:: Material provided ::

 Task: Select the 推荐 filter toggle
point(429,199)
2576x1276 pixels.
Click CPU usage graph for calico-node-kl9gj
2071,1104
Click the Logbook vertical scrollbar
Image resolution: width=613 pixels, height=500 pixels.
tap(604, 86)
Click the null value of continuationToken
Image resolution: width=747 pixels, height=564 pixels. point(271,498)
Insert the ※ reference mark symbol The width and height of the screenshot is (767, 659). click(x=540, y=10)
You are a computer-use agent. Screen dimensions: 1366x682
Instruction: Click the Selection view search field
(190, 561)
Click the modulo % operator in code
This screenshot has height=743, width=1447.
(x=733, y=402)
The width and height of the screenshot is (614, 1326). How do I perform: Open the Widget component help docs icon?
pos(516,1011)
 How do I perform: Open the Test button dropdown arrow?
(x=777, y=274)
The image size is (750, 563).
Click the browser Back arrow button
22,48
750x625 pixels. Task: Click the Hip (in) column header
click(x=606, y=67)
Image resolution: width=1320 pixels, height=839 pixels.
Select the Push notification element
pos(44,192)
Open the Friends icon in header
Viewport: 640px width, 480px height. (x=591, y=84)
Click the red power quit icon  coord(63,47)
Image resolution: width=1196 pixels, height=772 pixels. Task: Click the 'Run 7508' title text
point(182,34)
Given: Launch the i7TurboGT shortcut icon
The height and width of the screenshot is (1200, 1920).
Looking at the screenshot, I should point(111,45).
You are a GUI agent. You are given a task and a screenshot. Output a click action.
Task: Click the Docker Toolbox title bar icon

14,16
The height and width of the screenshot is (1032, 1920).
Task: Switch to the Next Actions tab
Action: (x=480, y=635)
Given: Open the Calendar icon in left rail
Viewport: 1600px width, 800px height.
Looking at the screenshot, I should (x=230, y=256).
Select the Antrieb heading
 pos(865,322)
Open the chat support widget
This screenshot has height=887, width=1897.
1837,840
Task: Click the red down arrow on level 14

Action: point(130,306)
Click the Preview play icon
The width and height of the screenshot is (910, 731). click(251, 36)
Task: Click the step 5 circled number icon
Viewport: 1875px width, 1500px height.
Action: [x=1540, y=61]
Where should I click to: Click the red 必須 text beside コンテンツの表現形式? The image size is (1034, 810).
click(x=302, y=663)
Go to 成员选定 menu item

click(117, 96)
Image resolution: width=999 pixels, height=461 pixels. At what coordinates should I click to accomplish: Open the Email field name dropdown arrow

:: About this task ::
Return the line that contains "Instruction: Click the", along with every line after it in the data above, exactly and with nothing else.

:: Answer box ::
Instruction: Click the Selection view search field
(190, 561)
Click the modulo % operator in code
This screenshot has height=743, width=1447.
(x=733, y=402)
The width and height of the screenshot is (614, 1326). How do I perform: Open the Widget component help docs icon?
pos(516,1011)
 How do I perform: Open the Test button dropdown arrow?
(x=777, y=274)
The image size is (750, 563).
Click the browser Back arrow button
22,48
750x625 pixels. Task: Click the Hip (in) column header
click(x=606, y=67)
Image resolution: width=1320 pixels, height=839 pixels.
Select the Push notification element
pos(44,192)
Open the Friends icon in header
Viewport: 640px width, 480px height. (x=591, y=84)
Click the red power quit icon  coord(63,47)
Image resolution: width=1196 pixels, height=772 pixels. Task: Click the 'Run 7508' title text
point(182,34)
Given: Launch the i7TurboGT shortcut icon
The height and width of the screenshot is (1200, 1920).
Looking at the screenshot, I should point(111,45).
You are a GUI agent. You are given a task and a screenshot. Output a click action.
Task: Click the Docker Toolbox title bar icon

14,16
The height and width of the screenshot is (1032, 1920).
Task: Switch to the Next Actions tab
Action: (x=480, y=635)
Given: Open the Calendar icon in left rail
Viewport: 1600px width, 800px height.
Looking at the screenshot, I should (x=230, y=256).
Select the Antrieb heading
 pos(865,322)
Open the chat support widget
This screenshot has height=887, width=1897.
1837,840
Task: Click the red down arrow on level 14

Action: point(130,306)
Click the Preview play icon
The width and height of the screenshot is (910, 731). click(251, 36)
Task: Click the step 5 circled number icon
Viewport: 1875px width, 1500px height.
Action: [x=1540, y=61]
Where should I click to: Click the red 必須 text beside コンテンツの表現形式? The image size is (1034, 810).
click(x=302, y=663)
Go to 成员选定 menu item

click(117, 96)
Image resolution: width=999 pixels, height=461 pixels. At what coordinates should I click to accomplish: Open the Email field name dropdown arrow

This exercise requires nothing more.